In 2015 investigative journalist Bryan Christy embedded imitation, GPS-enabled elephant tusks into Central Africa’s shadow wildlife trade. His resulting National Geographic documentary Warlords of Ivory, which was screened at the Chicago Council on Global Affairs on April 19, tracked the voyage of the phony tusks as they passed through the hands of some of Africa’s most dangerous organizations.
Ivory poaching, the documentary revealed, funds notorious militias including Joseph Kony’s Lord’s Resistance Army (LRA) and the Sudanese-backed Janjaweed. Regional governments are directly implicated too, with Sudan’s Omar al-Bashir at the epicenter of activity. His armed forces conduct poaching, battle game wardens, and trade ivory for arms with the LRA, according to Christy, and the violence is spilling into neighboring states.
This murky and dangerous web of criminal enterprise exists because trafficking in wildlife products is highly lucrative. It is also largely illegal, of course, but from Al Capone to El Chapo the lesson of prohibition seems to be that government restrictions are rarely a match for human greed, vice, or ingenuity. Moreover, in recent decades trade and technology have transformed the shadow economy just as dramatically as its legal counterpart, providing a boon to such groups. And as international crime networks have globalized, the contraband of the twenty-first century is fueling violence from the streets of Chicago to the jungles of the Central African Republic.
Recent Council programs exploring these networks have looked at them through the lens of three otherwise incongruous commodities: ivory, narcotics, and counterfeit goods. These conversations highlighted the many challenges faced by governments as they seek to police shadow economies and hinted that economics, rather than law enforcement, may hold the greatest promise in tackling organized crime.

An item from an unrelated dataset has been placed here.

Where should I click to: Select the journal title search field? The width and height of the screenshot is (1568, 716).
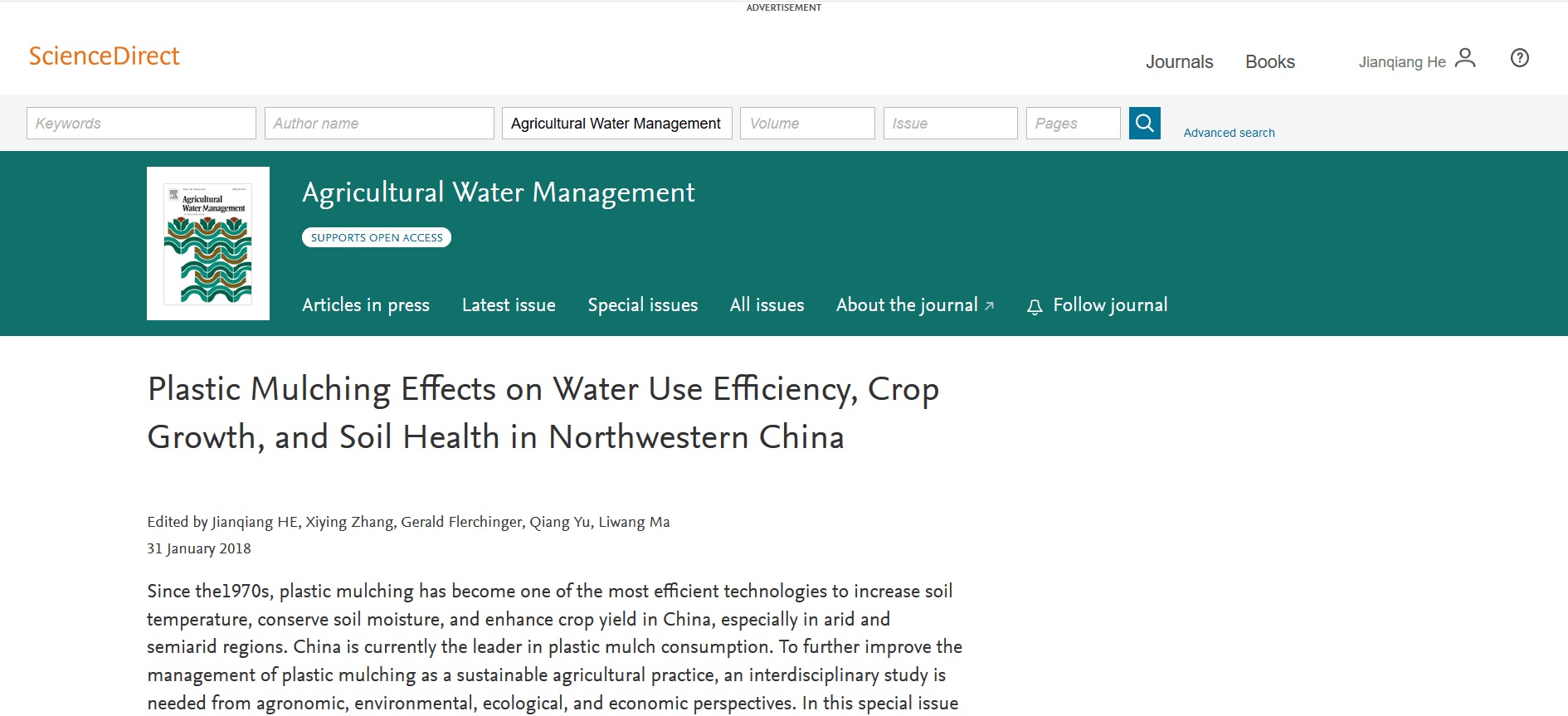point(616,124)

Council speakers all expressed the view that tackling the movement of contraband, and disrupting the networks that profit from these goods, requires comprehensive, end-to-end, coordinated action. For example, conservationist and game warden Sport Beattie, who spoke on the April 19 panel, divided the fight against the ivory trade into three phases - sourcing, transit, and demand – each involving different organizations and activities. But as Beattie’s own work to intercept and arrest poachers in Zambia’s Kafue National Park demonstrates, success in the first two phases is a long-term, costly, and often dangerous endeavor. Despite the enormous global expenditure on law enforcement, and a wealth of domestic laws and international agreements focused on illicit products, the transnational nature of today’s crime networks present a significant obstacle to enforcement.
In addition, combatting illegal trade flows is next to impossible in those regions of the world where state institutions are weak or corrupt, where borders are porous, and where poverty provides a compelling incentive to trade in goods whose value has been heightened by legal restrictions. Interpol’s Michael Ellis, who spoke at the Council in April 2015, described how criminal networks have taken advantage of this fragmented global authority to profit from the trade in counterfeit goods. Production, transit, retail, offshore banking, and the location of the “kingpins” in this industry, he noted, are structured to exploit the respective legal weaknesses and economic strengths of multiple jurisdictions. And when enforcement increases in one country the networks simply reconfigure.
In the world of narcotics too, cartels increasingly resemble multinational corporations, taking advantage of changing market conditions, consumer tastes, and lax regulation to maximize profits, according to The Economist’s Tom Wainwright who spoke at the Council on March 1. So effective is their business model that, despite billions of dollars spent and countless lives lost attempting to eradicate crops, intercept smugglers, and arrest dealers, usage of many narcotics continues to rise. Moreover the street price of many drugs have remained remarkably stable over time, despite increased enforcement.
Wainwright pondered whether economics may explain the resilience of shadow economies and concluded that deflating demand of an illegal commodity is often more powerful – and cost-effective – than stifling supply. Wainwright noted a RAND study that sought to calculate the return-on-investment of three counter-narcotics strategies. Spending $1 million on reducing supply in South America will result in 4 kilos less of cocaine on US streets, the study found. Spending the same amount on education in US schools will remove 20 kilos from the streets, while $1 million spent on treating addicts will mean 100 kilos less cocaine. In other words, drug rehabilitation in the US is ten times more cost-effective than drenching the Andes in defoliant.
In addition to highlighting the effectiveness of demand-reduction strategies, this study sheds light on the responsibility of consumer nations. As the world’s foremost narcotics consumer, America’s ability to drive down its own domestic demand would have a dramatic impact on the profits of international crime networks that have caused such chaos across Central America. Ditto China and ivory’s blood-splattered supply chain in Africa.
There is no easy, quick, or painless response to the challenge of international organized crime. Law enforcement and international cooperation clearly have a critical role to play, but policymakers should not overlook the impact that domestic policies to alter consumer tastes and preferences can also play in this fight. Ellis’ comment on counterfeiting could apply to all efforts to halt the trade in illegal goods: “You can’t arrest your way out of this problem.”